"Eh, ngapain lo pegang tangan gua gitu banget?" Tanya Raiyan.
"Gua takut gelap." Ujarku pelan.
Aku menarik tangan Raiyan untuk duduk bersandarkan tembok.
"Seorang Divana takut gelap? Terjun dari jembatan aja nggak takut. Cuma gelap, takut?" Ulang Raiyan tidak percaya.
"Gua patahin nih tangan lo."
"Lo patahin, nggak gua temenin lho." Ancam Raiyan. "Lagian, teriakan lo kenceng juga ya. Sampe kaget gua."
Kami diam menunggu listrik kembali menyala. Ini juga sedikit aneh. Tidak ada badai listrik tiba-tiba padam.
Seberkas cahaya masuk ke mataku. Ku buka mataku lebih lebar. Aku melihat sekelilingku. Ini sudah pagi?
Aku berajak duduk. Melihat selimut yang menutupi sebagian tubuhku. Aku tidur di ranjang?
Aku mengusap wajah. Ini benar-benar sudah pagi. Jadi tadi malam aku ketiduran?
Aku berdiri. Bersiap-siap untuk sekolah pagi ini. Melihat meja makan yang kosong tanpa apapun. Aku lupa jika bibi pulang kampung. Dan satpam belum pulang. Aku harus buat sarapan apa ini?
Tidak ada nasi. Atau lebih tepatnya tidak ada yang memasak nasi. Aku bisa saja membuat mie. Tapi persediaan mie tinggal sedikit. Aku tidak bisa makan roti. Mungkin bisa membuat roti bakar untuk Raiyan. Itung-itung ucapan terima kasih untuk tadi malam.
Tepat roti bakar buatanku selesai, Raiyan datang ke meja makan. Ia duduk.

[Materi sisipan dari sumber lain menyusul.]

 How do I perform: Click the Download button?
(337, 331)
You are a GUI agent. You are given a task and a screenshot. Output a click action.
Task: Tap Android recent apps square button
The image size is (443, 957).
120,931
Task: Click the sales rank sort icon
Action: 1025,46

Aku menaruh piring berisikan roti bakar.
"Kesambet apaan lo."
Aku tersenyum membungkuk. "Pagi tuan."
Dahi Raiyan berkerut. "Kok gua jadi ngeri sih. Lo kesambet apaan ha?"
Aku duduk di samping Raiyan. Memakannya buah sebagai sarapanku pagi ini. Gerakanku terhenti saat tangan Raiyan menyentuh dahiku.
Aku tersenyum memandangnya. "Aku normal tuan."
Raiyan diam. Tangannya diturunkan dari dahiku. Raiyan seperti orang bingung melihat sikapku yang berbeda. Perlahan Ia memakan roti buatanku.
Matanya terbelalak saat mulutnya sudah penuh. Melihat roti di tangannya. Aku tersenyum.
"Udah gua duga ada yang salah. Benerkan." Ia menaruh rotinya. Mengambil susu di dekatnya.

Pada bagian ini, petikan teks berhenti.